Rereading Didion’s book, I found myself longing for something I had not realized I wanted: some kind of shared, specific, practical language for recognizing the needs of the ill; to be handed proverbial tea or broth without having to identify the desire for myself when I am enveloped in fire or fog; an invisible rupture of the healthy, neat public self I present to the world; an acknowledgment of the disparity. Without wading into diagnostics, it is easy to understand why the hysterics were inclined to use a visual language devoid of ambiguity about how to receive them. It’s something I discussed with the late artist Carolee Schneemann: the elaborateness of Victorian mourning practices, colors and garments changed to indicate to others who the deceased was to the mourner, the time since the death had elapsed. These traditions were rigid, and expensive, but there is a fundamental graciousness in visually signaling the specificity of one’s distress to outsiders. Carolee, ever generous, spoke with me at length about writing this book. “Women’s history has a special psychodynamic of burying all the social structures that really made women hysterical,” she said. I think Freud would have agreed.

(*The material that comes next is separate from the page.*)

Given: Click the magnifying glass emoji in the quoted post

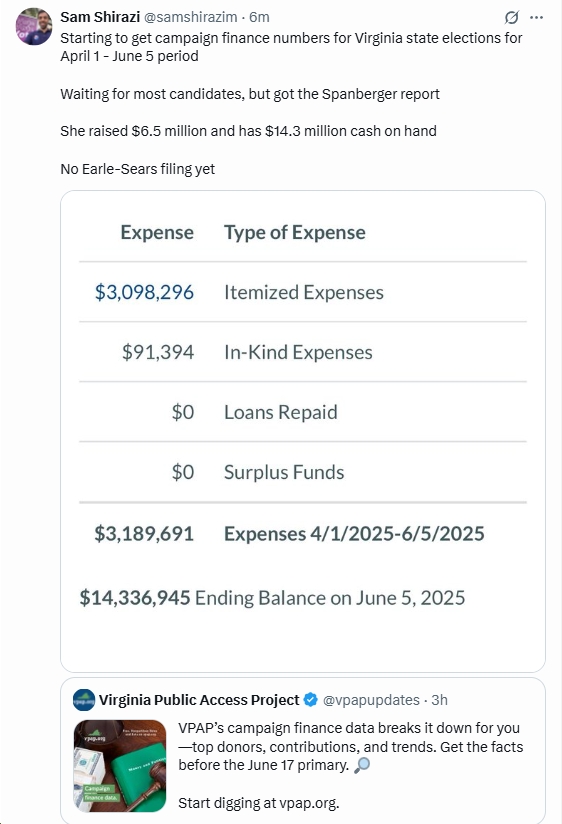Looking at the screenshot, I should click(x=362, y=765).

I can’t get Augustine out of my head, I told my mother. It was a convenient, imprecise line.
So, what’s the book about? she asked, to be polite.
My mind went blank; the fog set in, as though I were entirely unfamiliar with my object of obsession, naïve to her obvious significance and vibrancy. It’s the story of a woman who lacks the language to describe her physical experience, I told her.
Yes?
The story of how she could not untangle her sick physical symptoms from her despair, from her memories, which constantly creep back in, haunt her.
Ah.
And she participated in a hospital culture of performance and spectacle in order to gain some small amount of power. It’s all she can do, really: being this perfect, sick thing is essentially her job, which she’s rather good at—following this charismatic doctor Charcot. She wants to get better, but she never does. We will never know the source of what condemns Augustine to these performances, to this life. The silence between us thickens. I wait for her to point out that I am really just trying to write about myself, but she doesn’t.
The personal keeps seeping into the critical, refuses to be contained.
Augustine Gleizes is like all women of your generation, an older friend observed. Splintered, fragmented. On the one hand, she has quite tangibly improved her situation: she’s managed to seduce the giant Charcot, seduces him through being the perfect case, making the perfect spectacle of her pain. She ensnares Charcot, keeps him, builds a life for herself at the Salpêtrière that is better, more exhilarating, more applauded than any life she could have had outside the hospital. On the other hand, she is the one who suffers from it all; she can no longer tell if her attacks are imitations of states of being, a glimpse of the true state of her body and mind, or something extracted, dragged out by Charcot.
My own life is made of fragments, and that’s how it is with Augustine.